As Sidney Coleman would say, “The career of a young theoretical physicist consists of treating the harmonic oscillator in ever-increasing levels of abstraction.” I don’t believe I’m considered young anymore, but I also don’t think Coleman had studying the harmonic oscillator using ML in mind either. Anyway, if you are not familiar, a harmonic oscillator is a body with mass $m$ that is attached to a spring with a spring constant $k$. Classically, the one-dimensional harmonic oscillator state is fully described by its position $x$ and momentum $p$. We can try to train an ML model to learn the dynamics of this system. One way to train this model is to give the model $X = (x_0,\ p_0,\ t)$ and ask it to output $Y = (x(t), \ p(t))$. With the help of ChatGPT, I built a neural network with $4$ hidden layers ($16$ units in the first and last layers, and $32$ units in the middle two). Training this network on $5\times 10^4$ samples of $(X,Y)$, yields pretty dismal results to be honest. I was curious, I had to try. Here is a plot for the predicted trajectory of the model:

Neural network trained to predict a simple harmonic oscillator dynamics

One can say the model learned something about the system. The trajectory kind of resemble a circle (as it should). But even in this very simple of examples it is very hard to say what exactly has the model learned.

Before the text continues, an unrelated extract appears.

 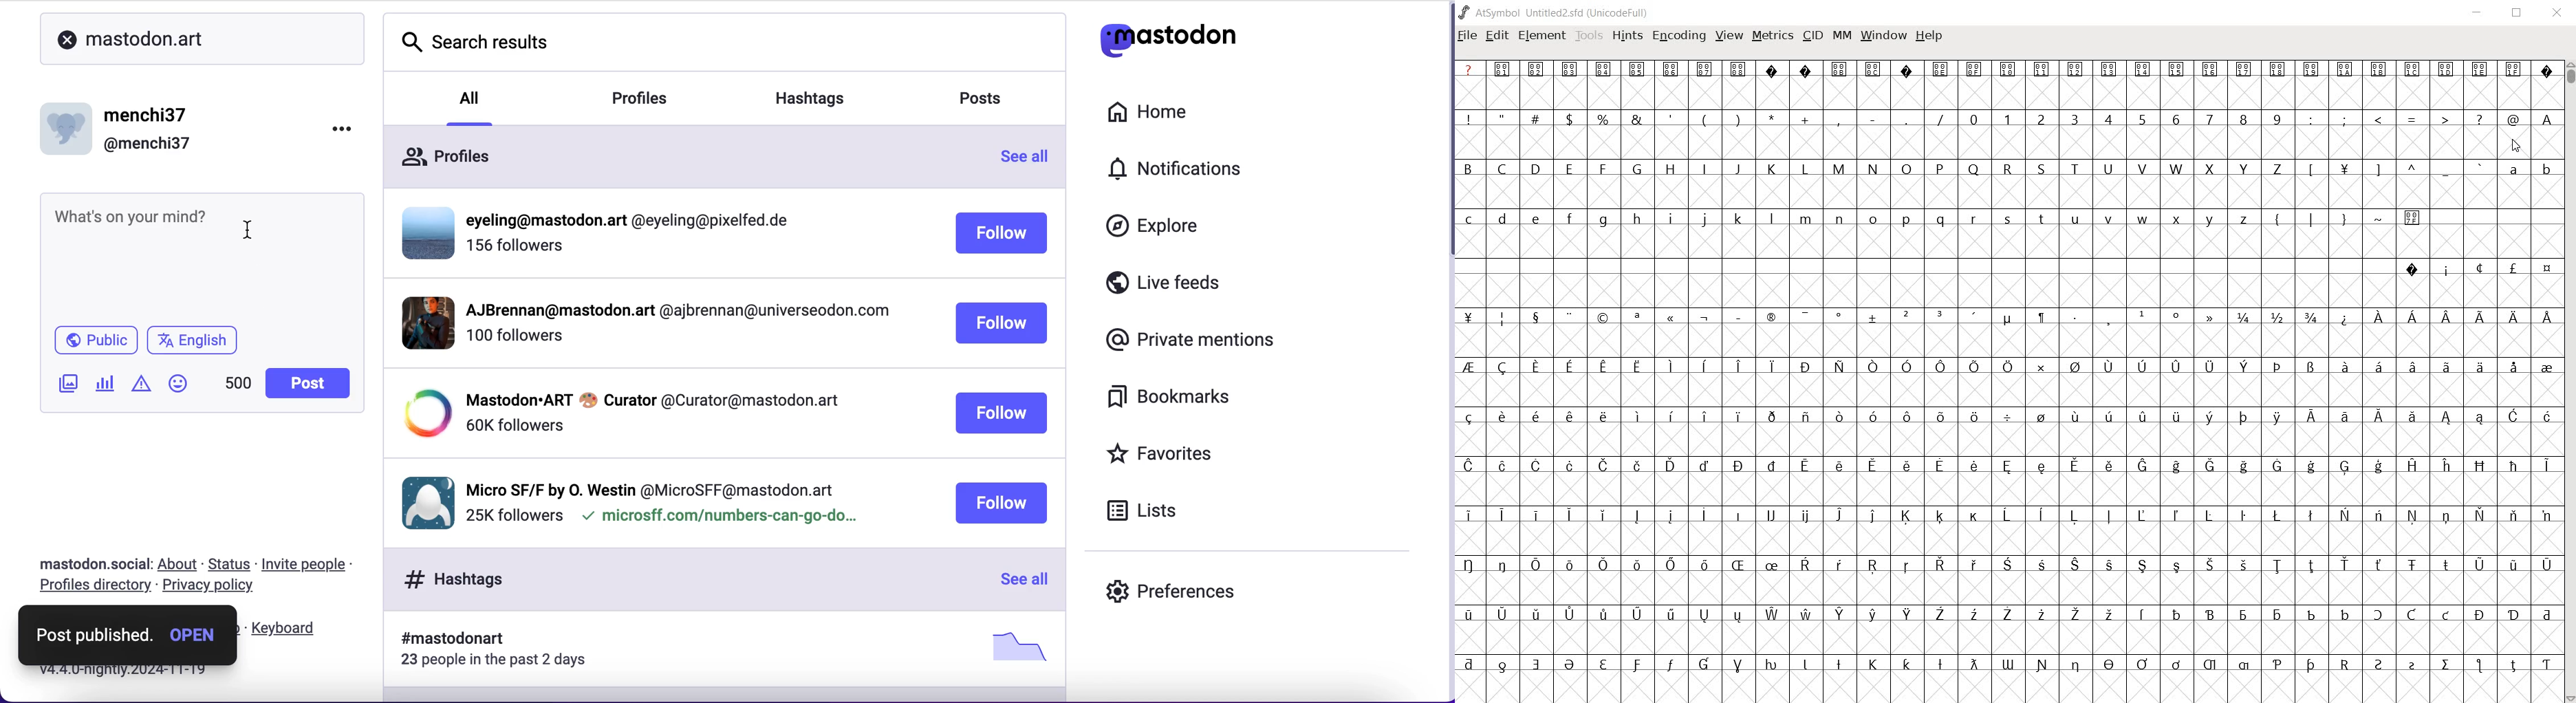 What do you see at coordinates (134, 216) in the screenshot?
I see `text` at bounding box center [134, 216].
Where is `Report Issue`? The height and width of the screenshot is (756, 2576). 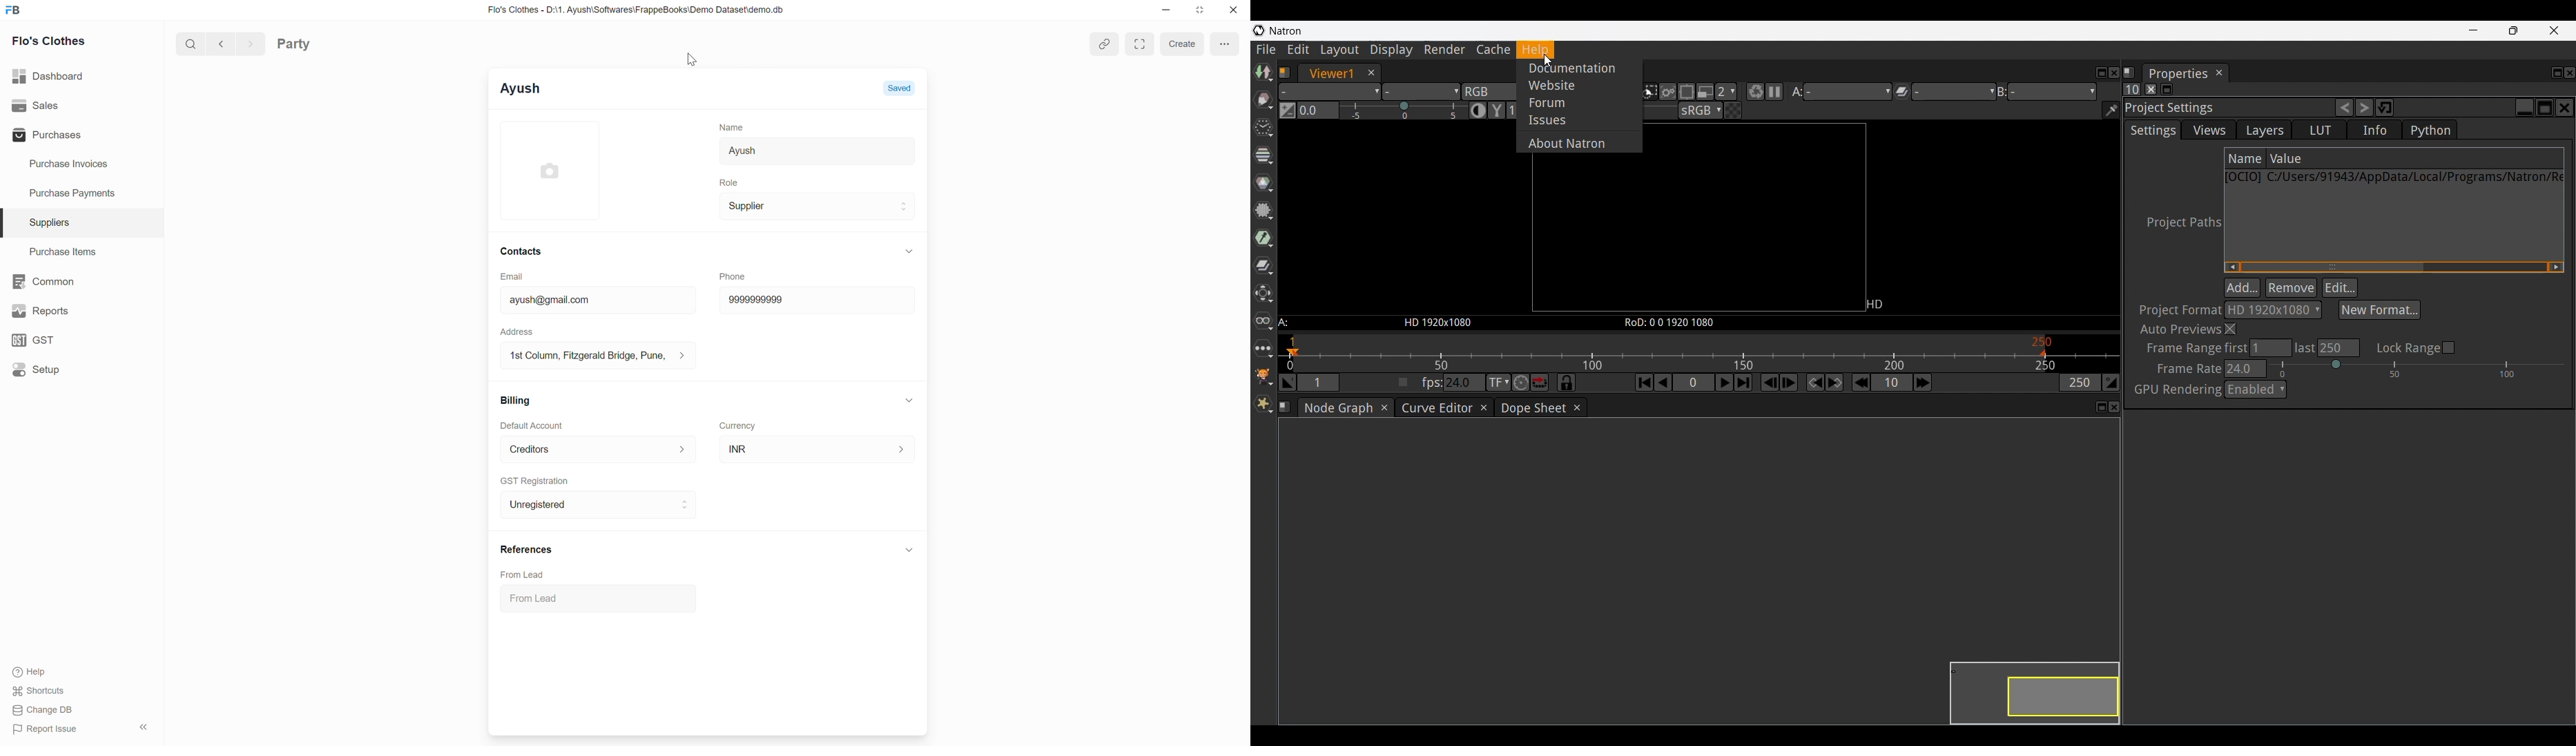 Report Issue is located at coordinates (47, 730).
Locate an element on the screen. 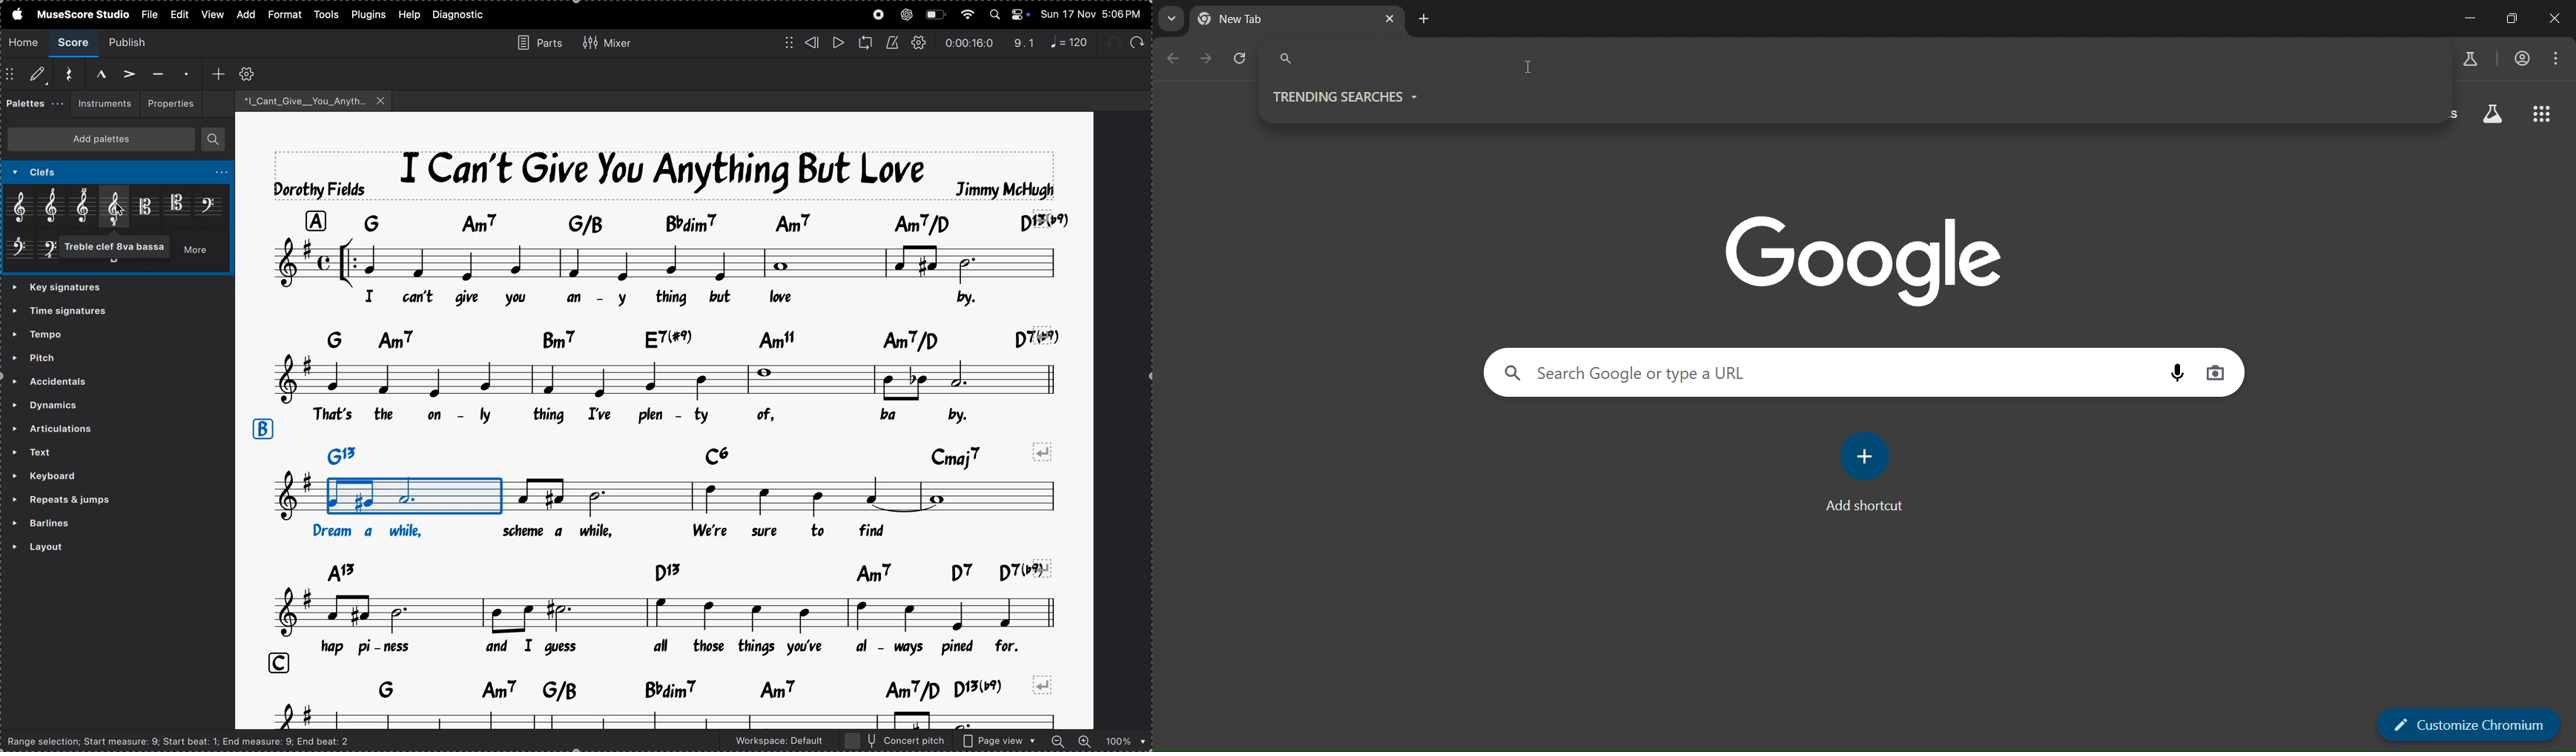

I think to be able to say the model has learned something one should be able to formulate this something as a hypothesis. Remember, the most important pillar of an hypothesis is that it needs to be falsifiable. In the harmonic oscillator example, one might form the hypothesis that the model learned about conservation of energy. Testing this hypothesis is easy. For a set of outputs of the model $(x(t), \ p(t))$ compute the energy $E(t) = p^2(t)/2m + kx^2(t)/2$, and see if it is a function of time. Our neural network above clearly didn’t learn about conservation of energy, and thus the hypothesis is false in this case.

In the literature, there are multiple attempts to try to solve the harmonic oscillator by designing networks that automatically respect energy conservation. This is not really the point of this exercise. We are not trying to teach the network some concept that we humans already know. What I’m interested in here is trying to train the network somewhat agnostically, and see if gradient descent imposed some structure on the network that we can study and learn something new from. Of course in this regard the harmonic oscillator is a bad example since we understand every aspect of it.

Note that defining a concept as a hypothesis about the behavior of the network is rather stringent. For example, move 37, while impressive, cannot be formulated as a hypothesis. In my view, taking such definition of a concept learned by a network is the first step to bring interpretability work more within the realms of science. How else can we deal with fuzzy concepts?

The interesting prospect at the intersection of interpretability and physics is the following: can we reach a point where we train a model that is very good in predicting physical phenomena that our best bet to understand these phenomena is to understand the model we created. I certainly don’t know the answer to this question, but the thought of such possibility makes me excited about this area of research.